> The records:
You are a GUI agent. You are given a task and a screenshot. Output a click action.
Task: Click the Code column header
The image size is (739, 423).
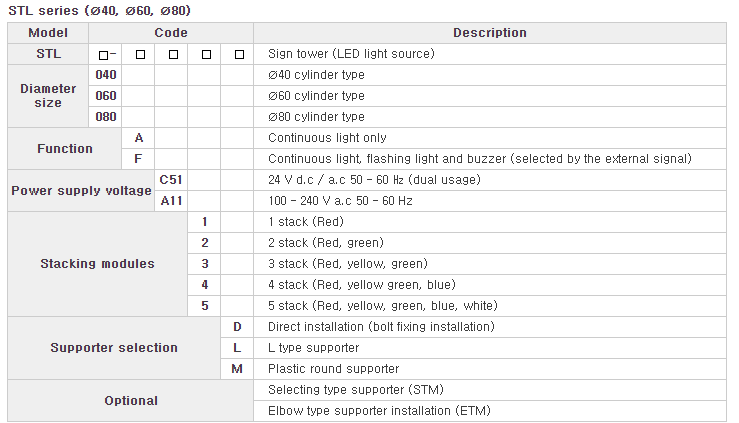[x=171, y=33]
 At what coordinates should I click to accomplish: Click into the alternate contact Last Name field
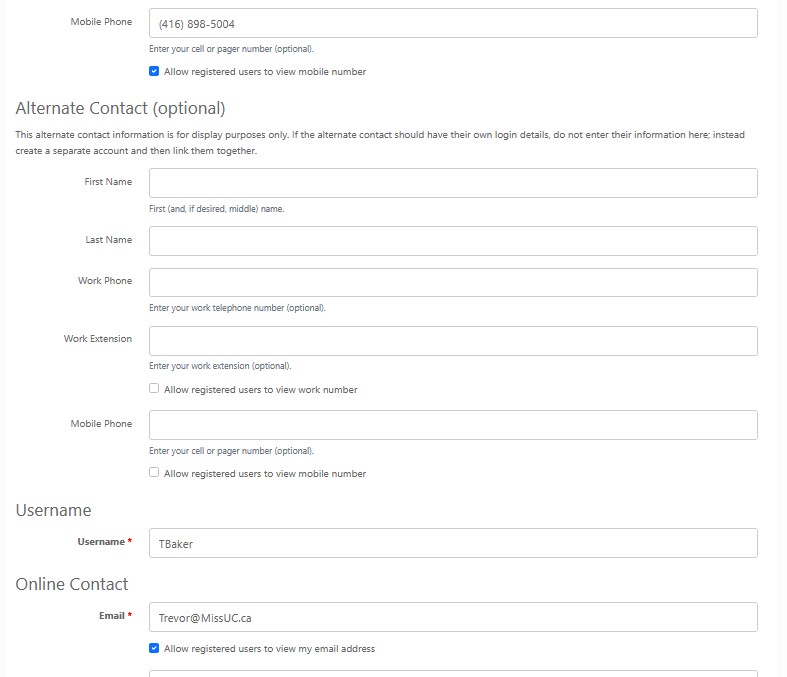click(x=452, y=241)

> Task item: Begin with the line containing "Task: Click the Code column header" and end with the last line of the entries above. Copy those lines exactly, both ends included, and drop every picture.

> Answer to this task:
Task: Click the Code column header
The image size is (739, 423).
[x=171, y=33]
 At what coordinates should I click to accomplish: Click into the alternate contact Last Name field
click(x=452, y=241)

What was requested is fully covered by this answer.